** start of Materials provided **

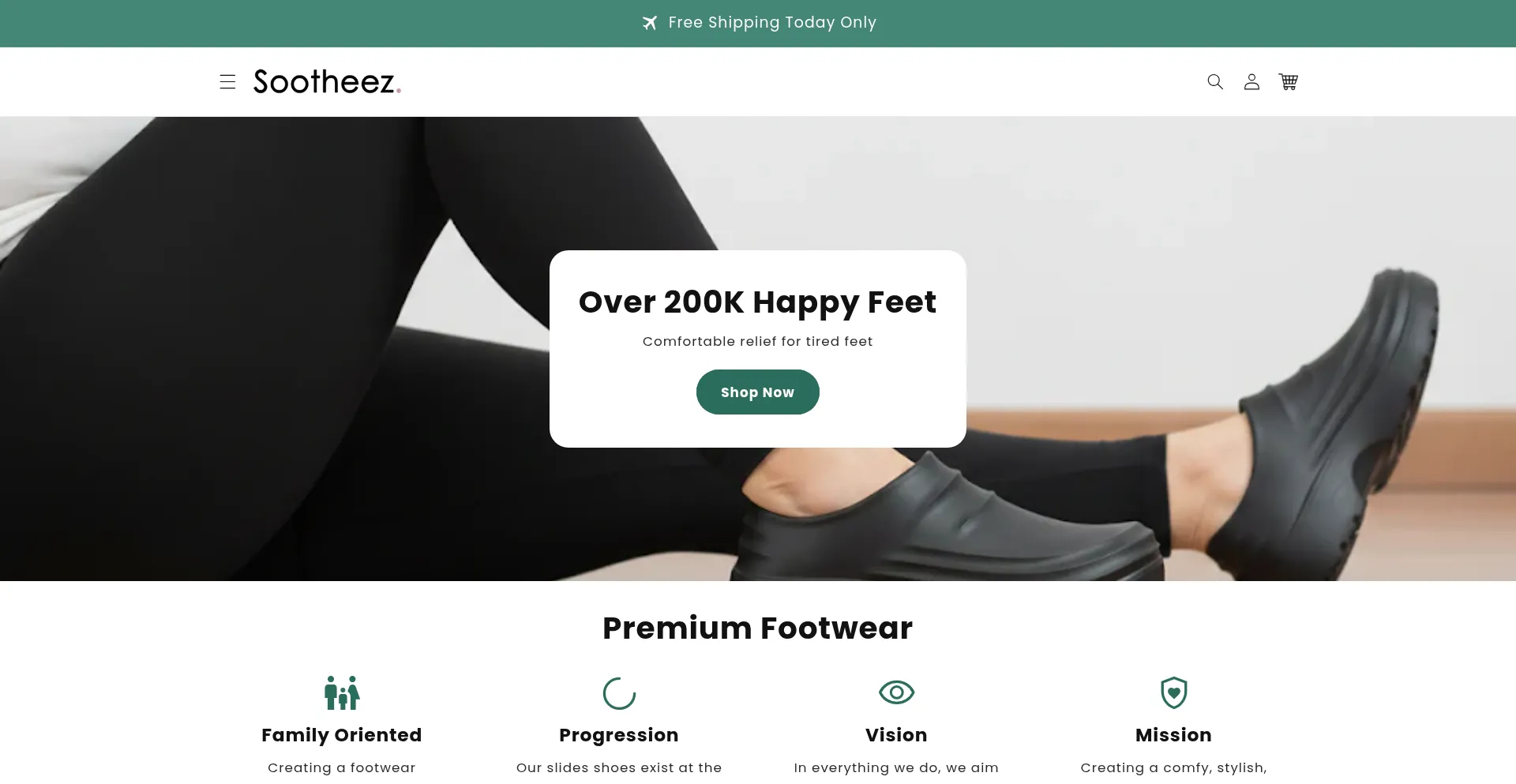Click the Vision eye icon
1516x784 pixels.
[x=896, y=692]
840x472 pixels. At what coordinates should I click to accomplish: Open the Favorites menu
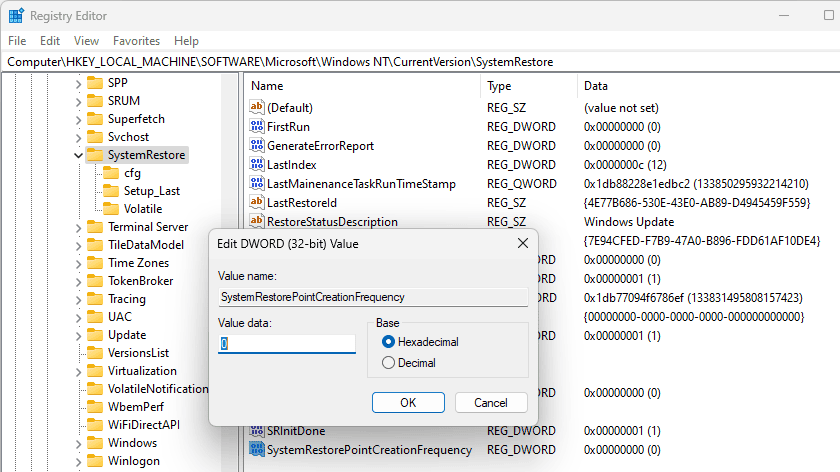click(136, 41)
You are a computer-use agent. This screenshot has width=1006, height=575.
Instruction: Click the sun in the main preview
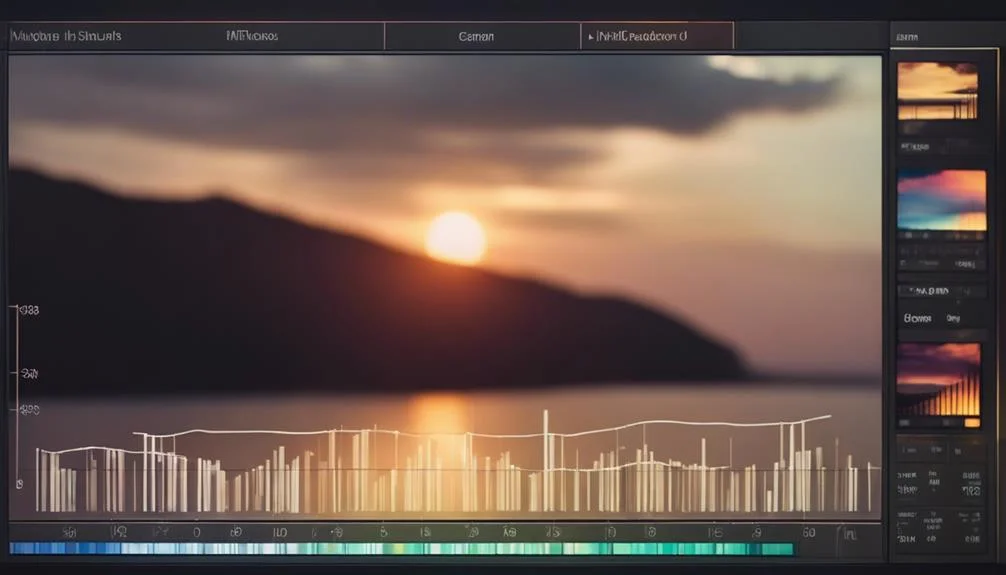[x=456, y=237]
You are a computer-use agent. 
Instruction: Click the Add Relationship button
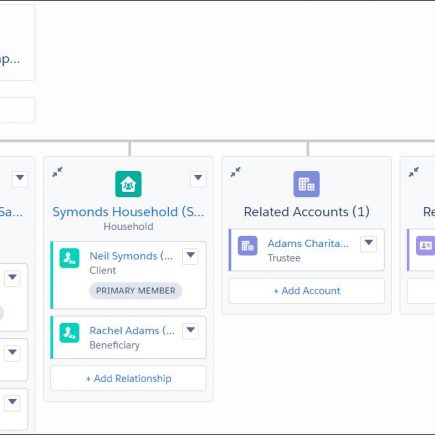[128, 378]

** end of Materials provided **

What is expected —
Please copy out the rows above, from the very first line down through the line containing "[x=456, y=237]", and leave the pictures out.

Solution for this problem —
Click the Vision eye icon
1516x784 pixels.
[x=896, y=692]
840x472 pixels. At what coordinates should I click to accomplish: Open the Favorites menu
click(136, 41)
You are a computer-use agent. This screenshot has width=1006, height=575.
Instruction: Click the sun in the main preview
[x=456, y=237]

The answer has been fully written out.